Je me bats contre cette lecture en déployant des catégories logiques qui s'appuient sur les échos internes au texte rimbaldien. Dans "Mauvais sang", le poète s'exclame : "Je ne me souviens pas plus loin que cette terre-ci et le christianisme." Cela veut dire que Rimbaud a les souvenirs de la réalité dans laquelle il vit, et on observe qu'il assimile à des souvenirs les enseignements des livres d'Histoire sur les ancêtres, et à côté de cela il a un souvenir du christianisme, souvenir pensé paradoxalement comme un enfermement : "pas plus loin". Il va de soi que dans le premier alinéa où le poète hésite sur le statut d'un souvenir, il est question donc d'un de ces prétendus souvenirs du christianisme évoqués dans "Mauvais sang", et ce souvenir est celui d'une origine non individuée dans une charité divine entre les êtres : "un festin où s'ouvraient tous les cœurs". Il est clair qu'il s'agit d'une scène de communion chrétienne sous le régime de la charité, et cela suppose la référence à une origine divine des êtres humains qui ne font qu'un séjour en ce monde. Et, alors que certains rimbaldiens comme Mario Richter identifie la "beauté" à une allégorie baudelairienne, celle du sonnet "La Beauté" ou celle bien distincte du poème "Hymne à la beauté", moi j'identifie clairement la "Beauté" comme référence au festin où tous les vins coulaient. Vous ne remarquez donc pas que dans le glissement du premier au second alinéa la Beauté assise sur les genoux du poète correspond à l'image du "festin où tous les cœurs s'ouvraient" et que la Beauté est une image du festin ? Même Nakaji, plus proche de ma lecture, n'atteint pas à ce constat. Et "saluer la beauté" est une image dérivée de l'ouverture des cœurs entre eux. Et c'est ici que j'en viens au jeu sur la notion de charité. Vous connaissez tous l'expression : "Charité bien ordonnée commence par soi-même". Rimbaud joue précisément sur ce dicton quand vers la fin de "Mauvais sang" il écrit :
 
   Chacun a sa raison, mépris et charité : je retiens ma place au sommet de cette angélique échelle de bon sens.
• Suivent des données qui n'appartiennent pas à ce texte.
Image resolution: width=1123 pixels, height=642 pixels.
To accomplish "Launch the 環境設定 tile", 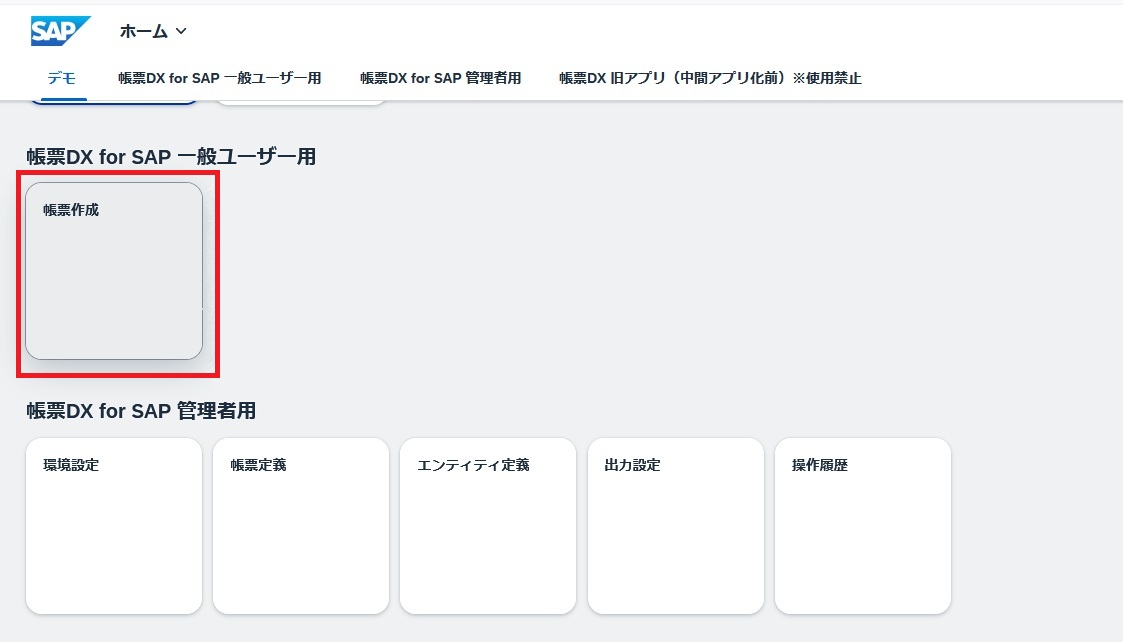I will (114, 525).
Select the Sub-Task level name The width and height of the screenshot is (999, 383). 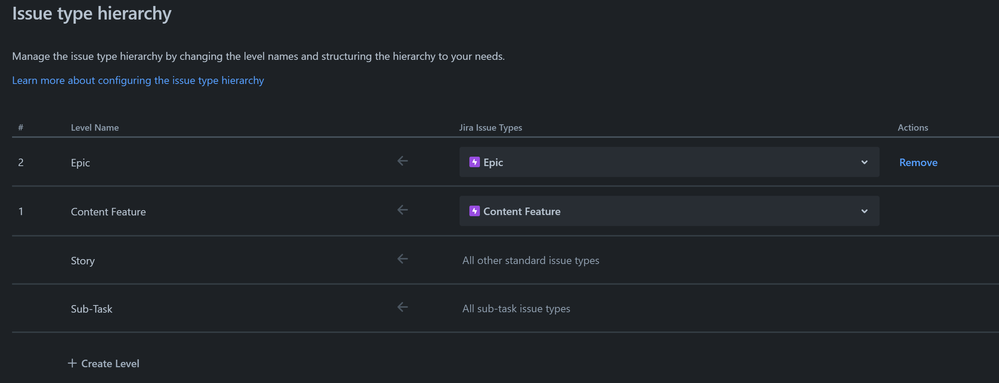pos(92,309)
Comme cette phrase apparaît dans "Mauvais sang", le lecteur peut être tenté de la taxer de mauvaise pensée que le poète a bien dû dépasser pour sortir du séjour infernal. En tout cas, cette phrase vient tellement tôt dans le récit que le lecteur peut ne pas y prêter vraiment attention et n'y pense plus quand il arrive à la fin du récit avec la section "Adieu", et pourtant, cette phrase est capitale et est une anticipation du mot de la fin. Dans le séjour infernal, le poète prend conscience de l'hypocrisie de la société, comme il le clame dans "Nuit de l'enfer" : "Puis, jamais personne ne pense à autrui." A partir du moment où dans le récit rétrospectif de la prose liminaire vous avez le rejet radical de la charité comme clef d'un festin ancien, vous savez en lisant "Mauvais sang" que ces deux pensées de "Mauvais sang" et "Nuit de l'enfer" n'ont pas été récusées au fur et à mesure du récit. Et vous ne pouvez pas nier leur mise en pratique dans les dernières lignes de la section "Adieu" : "pas une main amie", mais peu importe, le poète peut posséder pour lui seul la vérité et rire des autres, et s'il rit, c'est qu'il passe au mode de l'hypocrisie en société qui est bien un reste sulfureux qui explique que les feuillets du carnet de damné soient in fine dédiés à Satan.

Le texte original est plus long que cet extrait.